## [Compito da svolgere]
Prosegui il brano sulla risoluzione europea per il riarmo a partire dalla sua ultima frase.

## [Brano del documento]
****

Ora sappiamo con chi prendercela per l’invasione dei migranti: con Russia e Bielorussia. E, a proposito di minacce, si chiede che i cittadini Ue «ne abbiano viva la percezione», come condizione necessaria per convincersi ad armarsi. E per aumentare la percezione della minaccia, progettano di «mettere a punto programmi educativi e di sensibilizzazione, in particolare per i giovani», giacché «si riconosce l’importanza della resilienza psicologica degli individui». Armarsi servirebbe per lanciare ai (non meglio specificati) «nostri avversari il segnale che questi non potranno resistere alla Ue»: insomma, se leggo bene la lingua scritta, è la Ue che sembra avere bellicosi pruriti di sferrare attacchi contro i quali gli avversari non potranno resistere. Pruriti confermati dalla evocazione di misteriosi «campi di battaglia» sui quali «l’intelligenza artificiale può svolgere un ruolo significativo». Ed è per questo che la Ue avrebbe deciso di seguire il consiglio di «un numero crescente di esperti che ritiene necessario fissare un obiettivo in materia di investimenti nel settore della difesa pari al 3% del Pil». Chi siano codesti esperti non è dato sapere, ma la cosa non sorprende, giacché la Ue è notoriamente dotata di una inesauribile fonte di esperti in molti altri settori: si pensi a quello dei cambiamenti climatici i quali, appunto, emergono come i cavoli a merenda anche in questa risoluzione sul riarmo: «i cambiamenti climatici pongono seri rischi per la sicurezza dell’Ue e per la regione artica».

Nei 200 commi «si sottolinea, si deplora, si ritiene, si invita, si esorta, si ribadisce, ci si rattrista, ci si rallegra» e via di questo passo. Nel leggere, il pensiero corre veloce all’apprezzato capolavoro di Almodovar, “Donne sull’orlo di una crisi di nervi”. E così, per esempio: «Si sottolinea la gravità delle minacce alla sicurezza del continente europeo; il rischio che la Corea del Nord studi tattiche di combattimento avanzate con l’intenzione di applicarle in potenziali conflitti futuri; la necessità che, al riguardo, la Ue prepari azioni olistiche (sic!) che riflettano i principi dell’uguaglianza di genere e della diversità, promuovendo ambienti militari inclusivi, che garantiscano che i conflitti armati siano considerati nell’ottica di una prospettiva di genere. Si ricorda, a tale proposito, l’importanza di rafforzare la partecipazione delle donne alla prevenzione e risoluzione dei conflitti, e si insiste sulla piena e significativa partecipazione delle donne nelle missioni militari». Leggere è uno spasso, se non ci fosse la sensazione di stare a perdere il proprio tempo. Si sottolinea, in un passo, «il ruolo cruciale del disarmo» e, in quello successivo, o poco oltre, come a spargere benzina sul fuoco, «che il futuro dell’Ucraina è nella Nato». Si deplora, da un lato, «l’indebolimento dei regimi di controllo degli armamenti» e, dall’altro, «qualsiasi tentativo di indurre l’Ucraina ad arrendersi». Anzi, «si ritiene controproducente l’attuale tentativo da parte dell’amministrazione statunitense di negoziare un accordo di cessate il fuoco e di pace».

****

## [Elenco]
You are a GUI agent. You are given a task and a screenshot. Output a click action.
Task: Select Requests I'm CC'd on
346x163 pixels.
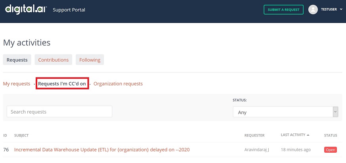pos(62,84)
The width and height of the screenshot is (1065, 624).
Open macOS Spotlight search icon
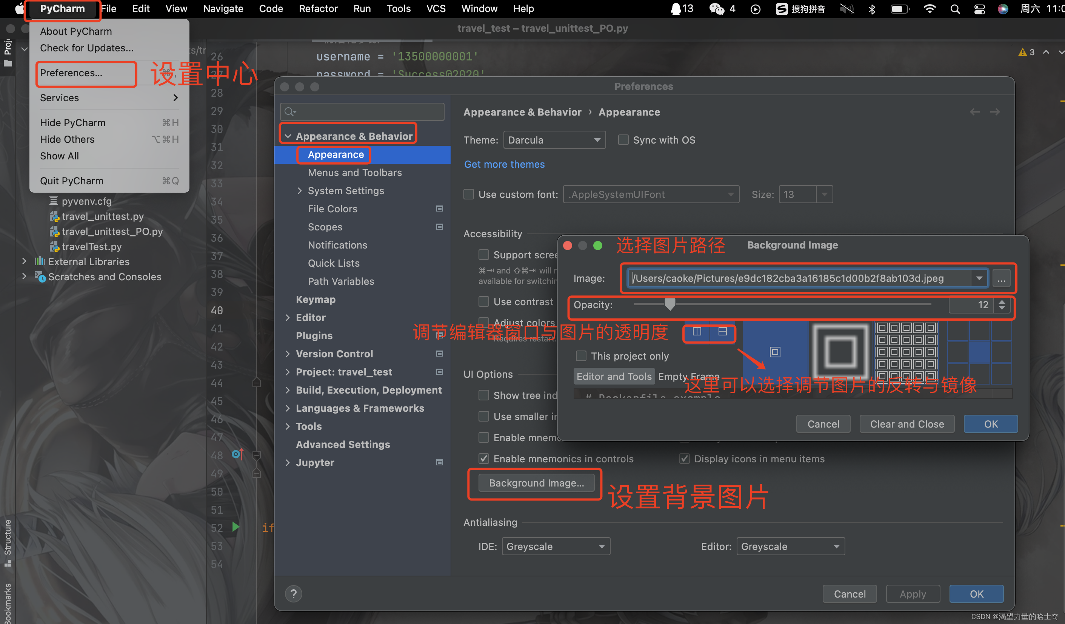click(x=955, y=9)
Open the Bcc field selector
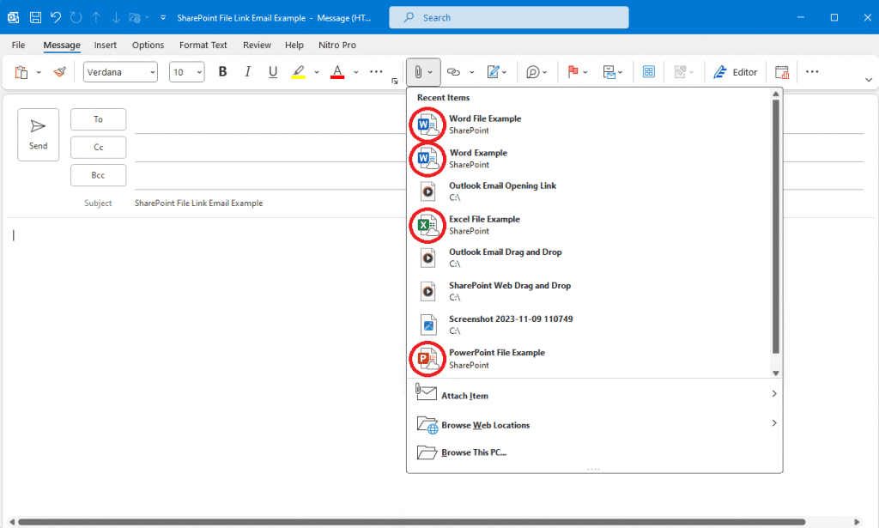Screen dimensions: 879x528 tap(98, 174)
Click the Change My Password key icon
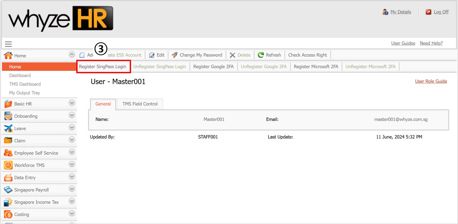458x224 pixels. 174,55
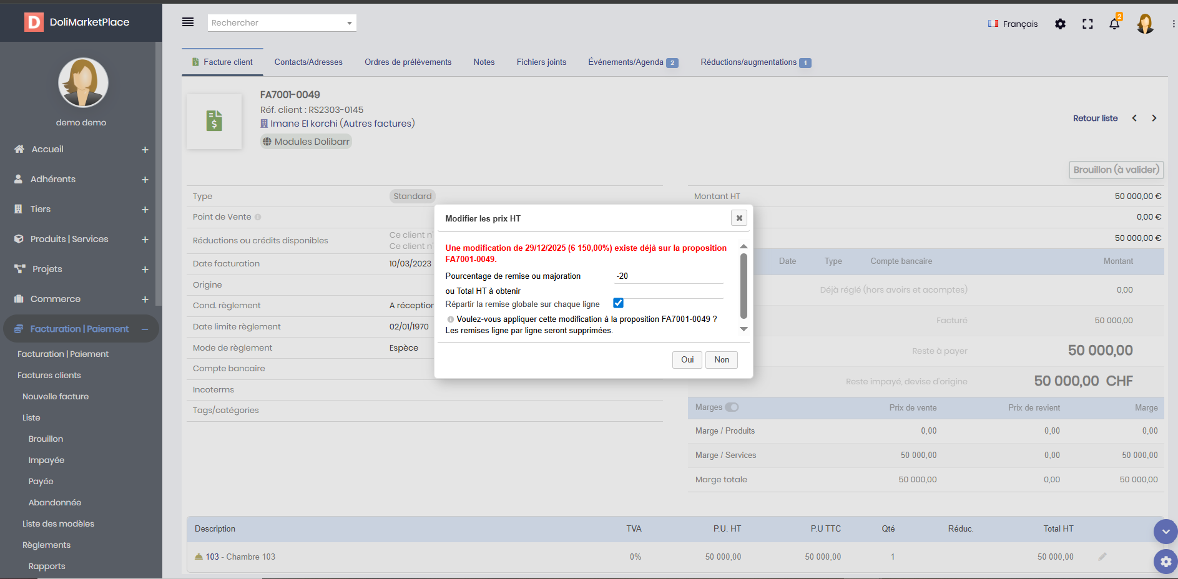
Task: Go to previous invoice with left arrow
Action: tap(1134, 118)
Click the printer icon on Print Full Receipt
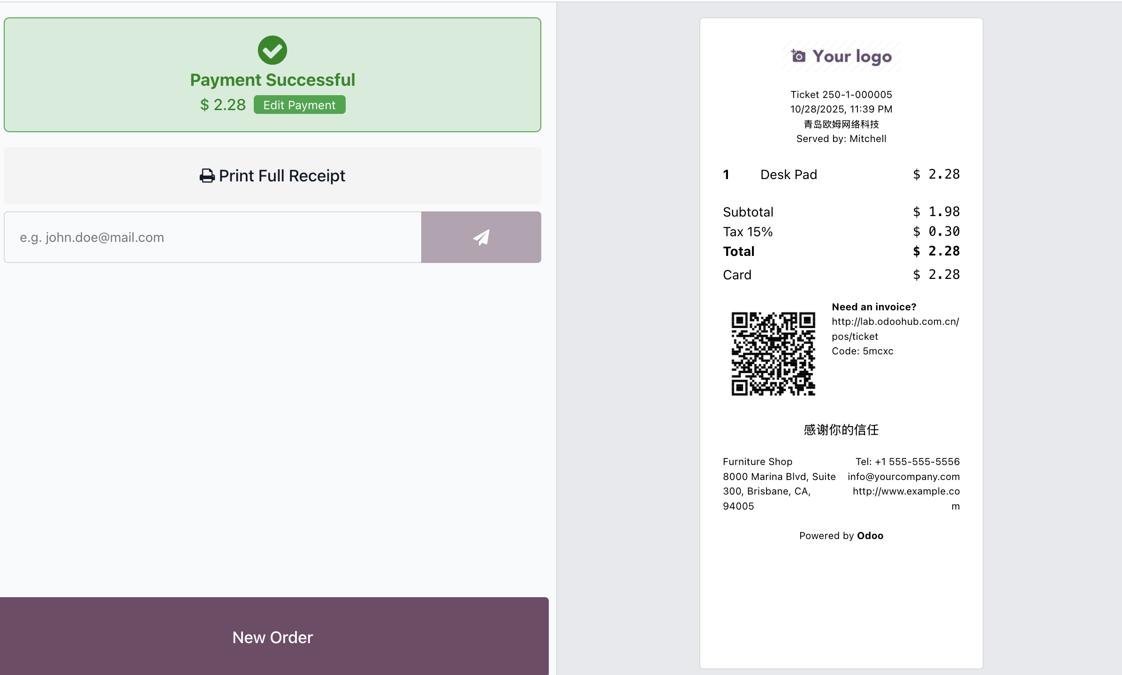The height and width of the screenshot is (675, 1122). click(x=207, y=176)
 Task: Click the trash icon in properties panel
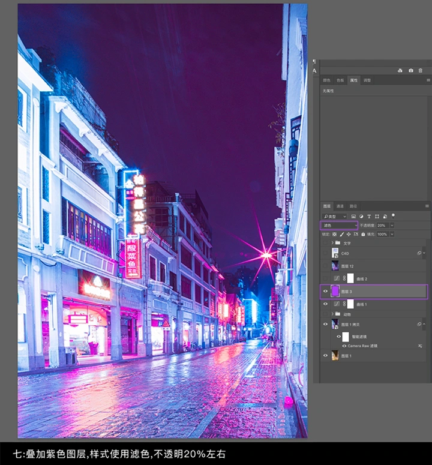pyautogui.click(x=421, y=71)
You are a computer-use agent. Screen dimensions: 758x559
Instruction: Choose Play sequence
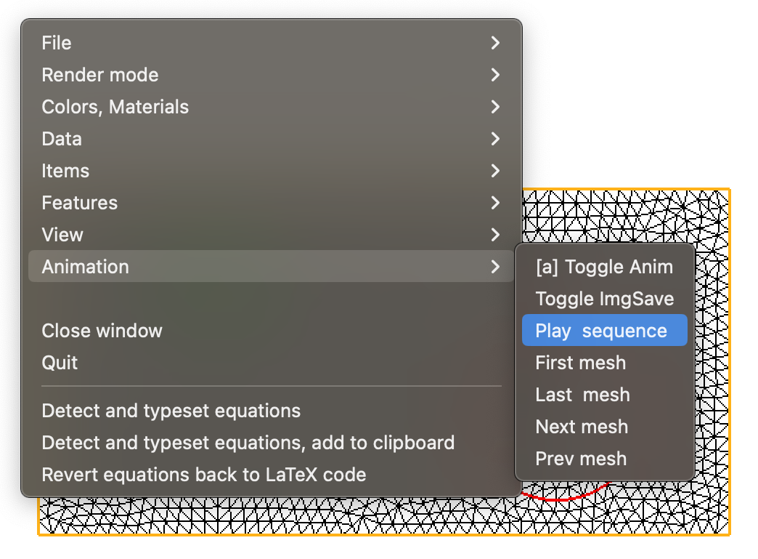tap(601, 331)
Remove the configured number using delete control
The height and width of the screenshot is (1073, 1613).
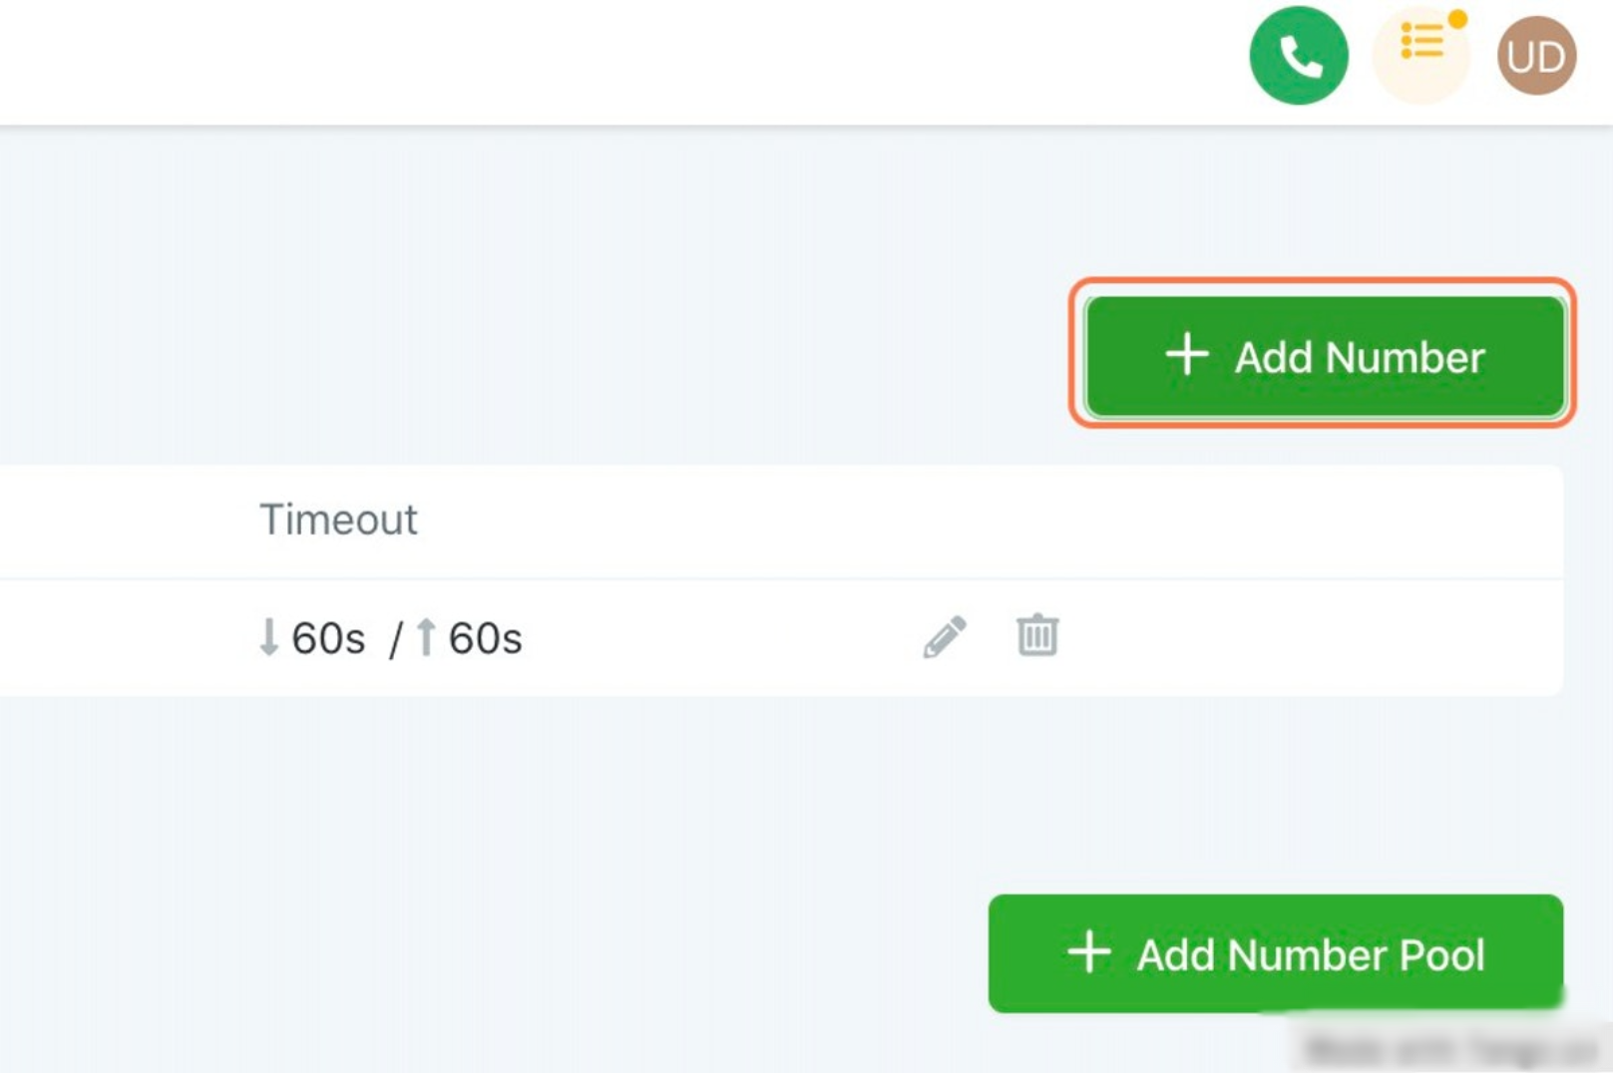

****

## [Risposta]
In una sequenza di commi si piange da un occhio «per il cambio di posizione degli Stati Uniti sulla guerra di aggressione della Russia, per il sostegno della Cina alla Russia e per la rinnovata amicizia tra i due Paesi, per la sorveglianza e il sabotaggio da parte della Russia e della Cina di infrastrutture marittime critiche, come i cavi di comunicazione sui fondali marini e gli impianti energetici offshore». Stravagante lamentela visto che la Russia aveva chiesto un’indagine internazionale presso il Consiglio di Sicurezza dell’Onu, ma la richiesta fu respinta. Ma si ride con l’altro occhio, visto che in altri passi della Risoluzione ci si «rallegra dell’aumento della quota di Pil destinato alle armi» e, in particolare, della «decisione di fornire all’Ucraina armi, aerei da combattimento, droni, sistemi di difesa aerea, sistemi d’arma e munizioni, compresi missili da crociera aviolanciati e sistemi terra-terra; in particolare ci si rallegra dell’avvenuta consegna all’Ucraina di un milione di munizioni di artiglieria». In questo bellicoso tripudio, senza vergogna «si ritiene che il programma di armamento nucleare dell’Iran rappresenti una delle principali minacce alla sicurezza globale».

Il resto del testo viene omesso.